Жюль Миньо, банкир из дома «Миньо и сын» на улице Делорен, – старший из семьи Миньо. Он рассказал, что у госпожи Л’Эспане было состояние. Весной, восемь лет назад, он взялся вести ее дела. Она часто клала в его банк небольшие суммы денег и в первый раз забрала сумму в четыре тысячи, за которой явилась лично. Сумма эта была выплачена ей золотом, и отнести деньги было поручено приказчику.
Адольф Лебон, приказчик дома «Миньо и сын», подтвердил, что в указанный день около полудня он провожал госпожу Л’Эспане домой, четыре тысячи франков лежали в двух мешках. Когда им отворили двери, явилась мадемуазель Л’Эспане и забрала у него один мешок, а другой взяла мать. Он раскланялся и ушел. На улице, кривой и совершенно глухой, никого не было.

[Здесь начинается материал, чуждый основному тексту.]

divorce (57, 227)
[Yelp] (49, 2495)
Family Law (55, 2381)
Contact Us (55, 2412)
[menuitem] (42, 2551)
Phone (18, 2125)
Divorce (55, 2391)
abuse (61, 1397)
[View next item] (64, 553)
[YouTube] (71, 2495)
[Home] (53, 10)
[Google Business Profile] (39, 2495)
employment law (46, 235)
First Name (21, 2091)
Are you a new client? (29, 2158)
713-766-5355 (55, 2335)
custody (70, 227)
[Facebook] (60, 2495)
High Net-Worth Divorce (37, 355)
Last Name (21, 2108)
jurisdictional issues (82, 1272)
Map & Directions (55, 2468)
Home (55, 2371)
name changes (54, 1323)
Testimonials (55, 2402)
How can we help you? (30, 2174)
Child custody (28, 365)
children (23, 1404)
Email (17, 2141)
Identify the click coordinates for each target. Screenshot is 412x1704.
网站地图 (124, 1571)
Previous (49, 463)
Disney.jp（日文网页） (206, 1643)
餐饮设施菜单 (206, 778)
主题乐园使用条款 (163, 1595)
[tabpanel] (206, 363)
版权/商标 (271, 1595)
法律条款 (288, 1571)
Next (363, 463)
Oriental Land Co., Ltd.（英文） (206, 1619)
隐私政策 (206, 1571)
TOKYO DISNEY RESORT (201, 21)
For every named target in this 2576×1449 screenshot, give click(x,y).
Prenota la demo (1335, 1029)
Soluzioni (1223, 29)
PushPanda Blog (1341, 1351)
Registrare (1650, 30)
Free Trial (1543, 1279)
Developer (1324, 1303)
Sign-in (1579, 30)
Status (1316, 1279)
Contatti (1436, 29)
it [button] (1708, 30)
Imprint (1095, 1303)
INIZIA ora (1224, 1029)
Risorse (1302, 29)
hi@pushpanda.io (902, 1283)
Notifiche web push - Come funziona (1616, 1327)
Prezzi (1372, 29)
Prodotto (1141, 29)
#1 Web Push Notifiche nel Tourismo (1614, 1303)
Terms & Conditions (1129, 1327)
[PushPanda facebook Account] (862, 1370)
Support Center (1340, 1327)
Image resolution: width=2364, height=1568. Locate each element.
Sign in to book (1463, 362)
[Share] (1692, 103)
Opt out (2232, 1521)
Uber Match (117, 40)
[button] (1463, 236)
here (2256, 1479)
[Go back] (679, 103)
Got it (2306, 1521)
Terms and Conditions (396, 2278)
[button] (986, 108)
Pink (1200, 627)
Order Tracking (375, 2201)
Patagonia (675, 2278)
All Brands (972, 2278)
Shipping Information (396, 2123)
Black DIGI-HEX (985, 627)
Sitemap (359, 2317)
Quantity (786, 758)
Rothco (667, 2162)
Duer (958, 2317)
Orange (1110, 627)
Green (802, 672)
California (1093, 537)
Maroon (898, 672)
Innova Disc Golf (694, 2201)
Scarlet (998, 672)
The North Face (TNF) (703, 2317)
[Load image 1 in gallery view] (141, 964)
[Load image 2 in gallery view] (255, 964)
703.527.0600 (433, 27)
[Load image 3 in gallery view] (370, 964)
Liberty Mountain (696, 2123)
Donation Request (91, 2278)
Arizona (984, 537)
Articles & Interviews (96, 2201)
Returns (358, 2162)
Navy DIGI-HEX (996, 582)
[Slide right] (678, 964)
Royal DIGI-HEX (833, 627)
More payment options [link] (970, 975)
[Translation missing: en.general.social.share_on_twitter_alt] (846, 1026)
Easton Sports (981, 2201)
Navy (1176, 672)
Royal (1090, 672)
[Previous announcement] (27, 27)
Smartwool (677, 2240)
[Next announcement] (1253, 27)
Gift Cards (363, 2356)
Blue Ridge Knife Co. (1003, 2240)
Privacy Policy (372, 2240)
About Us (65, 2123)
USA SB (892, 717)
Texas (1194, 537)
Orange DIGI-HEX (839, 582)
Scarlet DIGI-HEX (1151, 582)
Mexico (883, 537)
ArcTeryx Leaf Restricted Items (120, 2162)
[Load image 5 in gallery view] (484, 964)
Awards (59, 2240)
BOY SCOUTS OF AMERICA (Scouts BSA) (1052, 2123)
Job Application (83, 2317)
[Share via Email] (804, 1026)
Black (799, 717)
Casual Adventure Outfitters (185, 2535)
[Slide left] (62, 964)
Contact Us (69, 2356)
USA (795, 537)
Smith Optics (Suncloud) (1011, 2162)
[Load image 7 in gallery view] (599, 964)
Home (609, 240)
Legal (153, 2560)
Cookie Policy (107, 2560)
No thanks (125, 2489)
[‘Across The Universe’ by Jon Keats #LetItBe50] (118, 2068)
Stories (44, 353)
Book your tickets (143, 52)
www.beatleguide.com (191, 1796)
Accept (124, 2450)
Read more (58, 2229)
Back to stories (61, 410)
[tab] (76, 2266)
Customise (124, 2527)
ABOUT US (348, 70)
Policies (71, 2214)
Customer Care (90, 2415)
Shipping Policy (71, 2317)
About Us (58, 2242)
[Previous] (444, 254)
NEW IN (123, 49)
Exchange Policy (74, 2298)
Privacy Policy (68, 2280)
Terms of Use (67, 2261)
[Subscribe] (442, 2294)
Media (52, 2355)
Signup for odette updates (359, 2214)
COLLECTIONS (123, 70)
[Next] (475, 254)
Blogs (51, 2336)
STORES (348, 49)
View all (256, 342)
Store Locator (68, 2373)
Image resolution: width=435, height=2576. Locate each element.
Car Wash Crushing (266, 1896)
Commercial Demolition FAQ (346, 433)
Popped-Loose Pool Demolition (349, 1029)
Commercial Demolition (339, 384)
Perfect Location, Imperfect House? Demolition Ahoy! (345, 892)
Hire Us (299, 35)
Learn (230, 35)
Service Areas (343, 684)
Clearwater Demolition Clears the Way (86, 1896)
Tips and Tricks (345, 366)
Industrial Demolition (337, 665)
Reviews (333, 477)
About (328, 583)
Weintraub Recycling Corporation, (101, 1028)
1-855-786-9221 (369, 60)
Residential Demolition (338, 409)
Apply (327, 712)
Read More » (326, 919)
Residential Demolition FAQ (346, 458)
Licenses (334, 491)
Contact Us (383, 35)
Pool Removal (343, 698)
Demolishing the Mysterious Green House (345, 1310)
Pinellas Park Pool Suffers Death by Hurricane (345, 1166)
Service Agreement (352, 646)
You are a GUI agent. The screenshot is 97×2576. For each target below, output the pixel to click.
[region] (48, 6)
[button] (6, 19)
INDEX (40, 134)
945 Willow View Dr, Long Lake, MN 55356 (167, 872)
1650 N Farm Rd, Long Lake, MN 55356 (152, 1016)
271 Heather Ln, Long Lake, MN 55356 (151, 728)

Вильям Берд, портной, показал, что он был в числе людей, вошедших в дом. Он англичанин, два года живет в Париже. Он поднялся по лестнице одним из первых и слышал, как кто-то бранился. Грубый голос явно принадлежал французу. Он расслышал несколько слов, но не помнит, какие именно. Шум был такой, как будто дрались несколько человек. Резкий голос звучал гораздо громче грубого голоса. Свидетель уверен, что это не был голос англичанина. Скорее он принадлежал немцу или женщине. Свидетель не говорит по-немецки.